0
votes

I am working on an IOT application where I need to read streaming data from a PubSub topic. I want to read this data using Google Cloud Dataflow SDK. I am using Java 1.8

I am using the trial version of Google Cloud Platform. When I was using PubSubIO.Read method to read the streaming data, I was getting errors in the log file that my project does not have enough CPU quota to run the app.

So I want to read the streaming data using Google Cloud Dataflow SDK.

Can someone please let me know where can I find complete examples of reading the streaming data using Google Cloud Dataflow SDK.

Thanks in advance.

1
PubsubIO.Read is the correct way.

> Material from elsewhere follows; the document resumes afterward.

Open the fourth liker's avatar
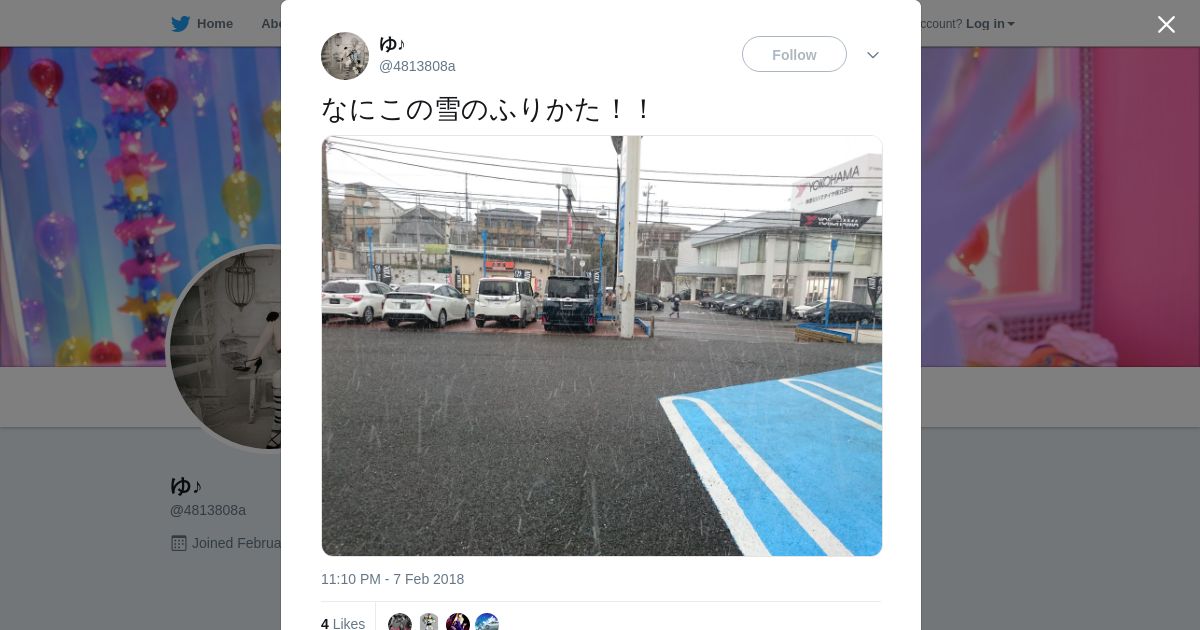 487,622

Please post the errors you were getting, and ideally your job ID. - jkff
(bdaaec3d0f58e13): Workflow failed. Causes: (50ffe37e5aed6b7): Project xxxxxxxx has insufficient quota(s) to execute this workflow with 3 instances in region us-central1. Quota summary (available/required): 80/3 instances, 8/12 CPUs, 2048/1260 disk GB, 1024/0 SSD disk GB, 100/1 instance groups, 50/1 managed instance groups, 100/1 instance templates, 23/3 in-use IP addresses. Please see cloud.google.com/compute/docs/resource-quotas about requesting more quota. - jumping jack
Please find the error message from the logs above. Kindly let me know your thoughts. - jumping jack

1 Answers

2
votes

A number of complete examples are available in Cloud Dataflow documentation under Complete Examples and, linked from there, on Github, also under Complete Examples.

According to your error message, you indeed have not enough CPU quota to run the default 3x 4-threaded (n1-standard-4) workers. The CPU quota for Google Cloud trial is 8 CPUs.

You can configure your job to require fewer CPUs, e.g. by using fewer workers (e.g. --numWorkers=1) or a different machine type (--workerMachineType=n1-standard-1)